- _WHAT YOU HAVE TO DO_
Copy each line of the data below in which the word "Task" can be found.

- _EXTRACTED DATA_
"""

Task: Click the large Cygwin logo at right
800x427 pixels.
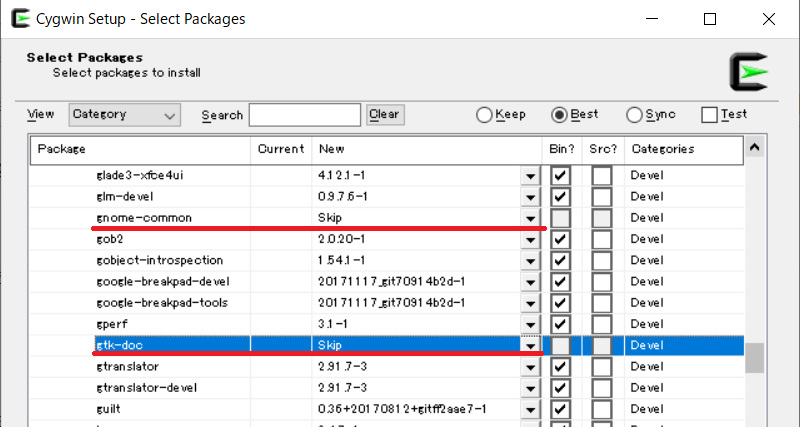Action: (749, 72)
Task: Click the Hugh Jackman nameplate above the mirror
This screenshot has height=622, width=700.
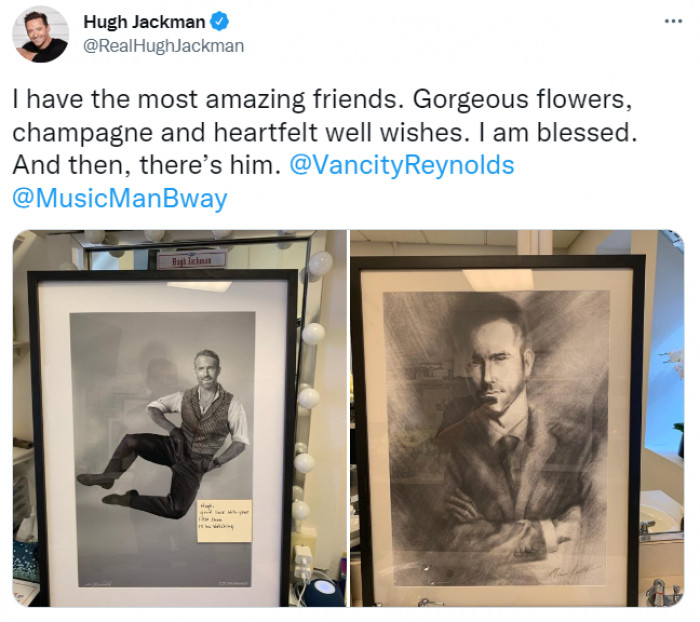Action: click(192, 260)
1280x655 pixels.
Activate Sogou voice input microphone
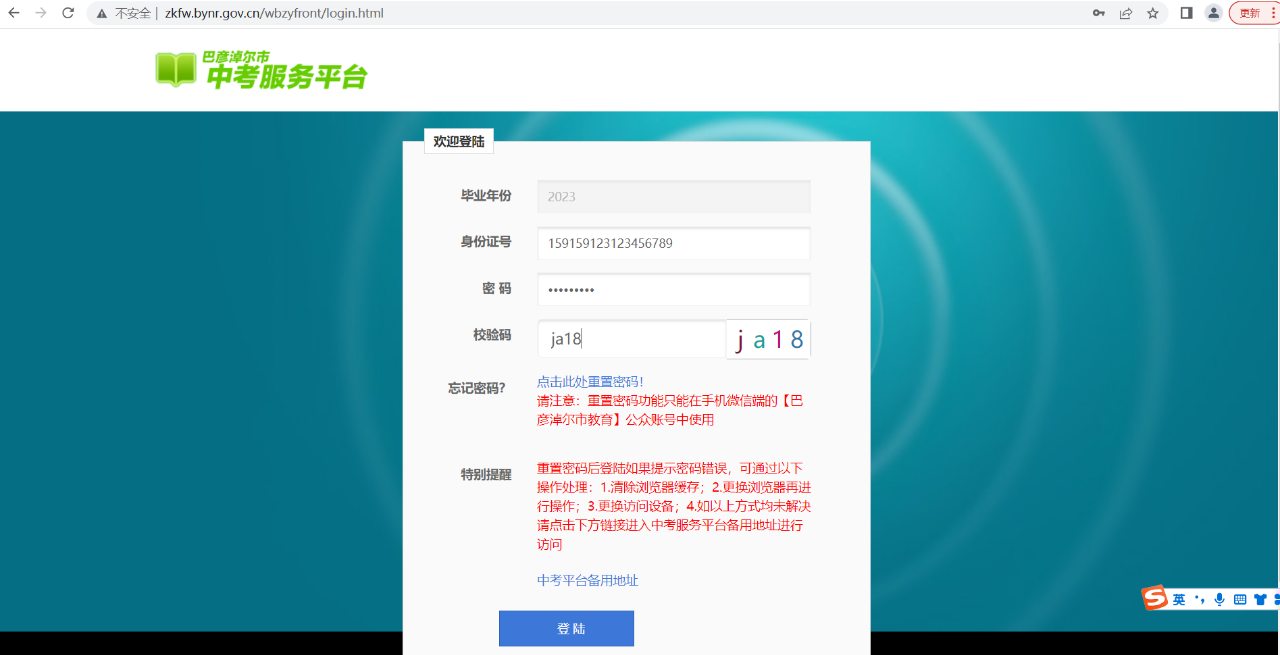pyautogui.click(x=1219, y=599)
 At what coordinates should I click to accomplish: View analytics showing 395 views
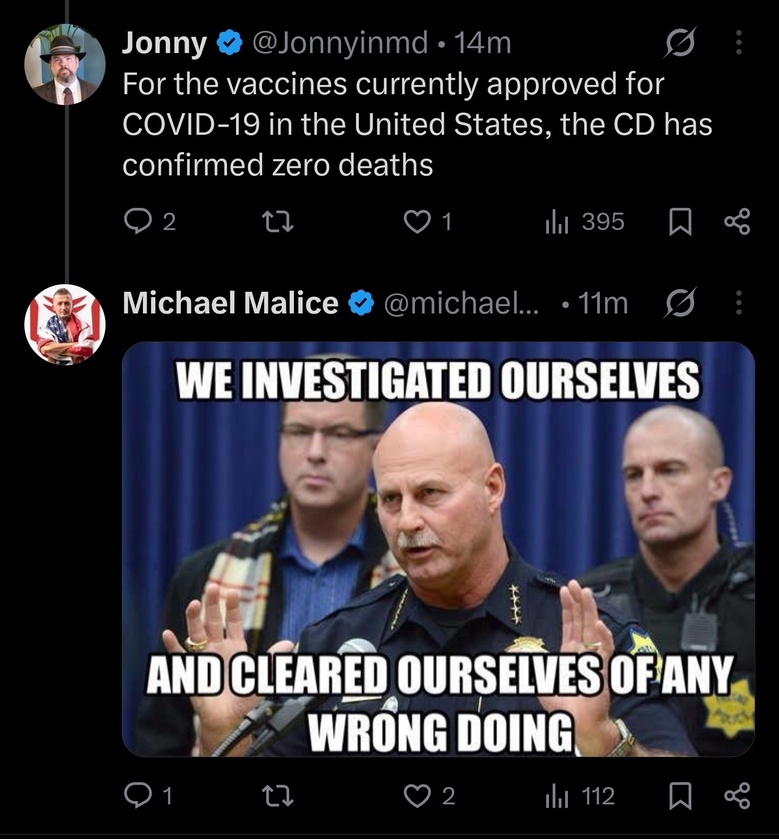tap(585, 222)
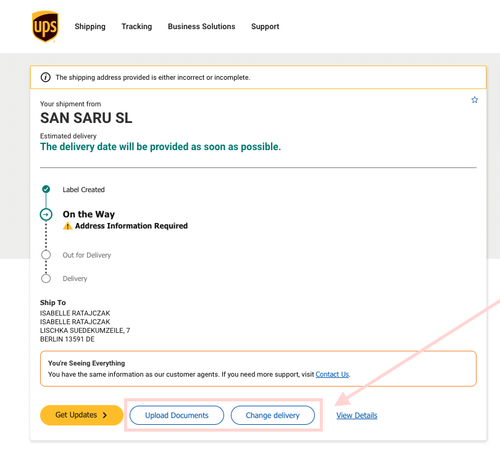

"""
"""

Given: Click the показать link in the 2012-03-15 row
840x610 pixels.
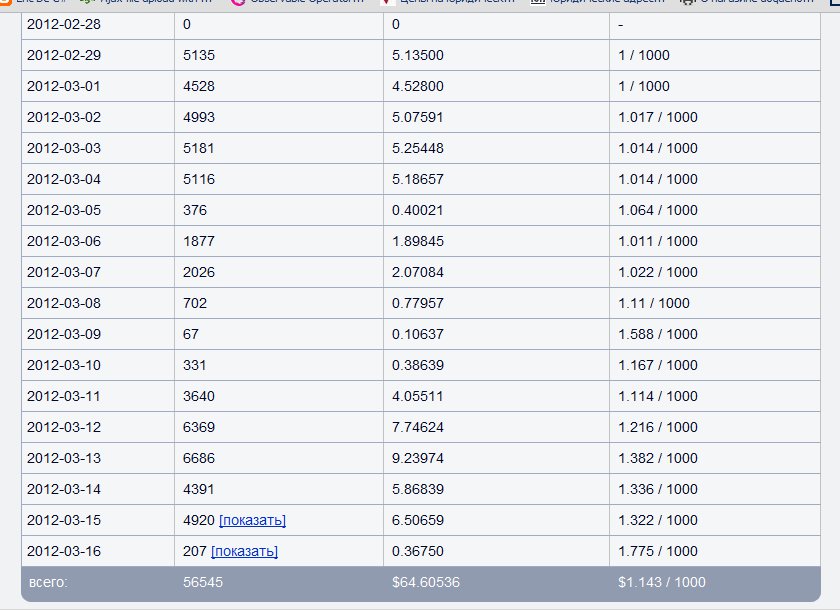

"""

- _THE ANSWER_
Task: Click the large Cygwin logo at right
Task: Click the Hugh Jackman nameplate above the mirror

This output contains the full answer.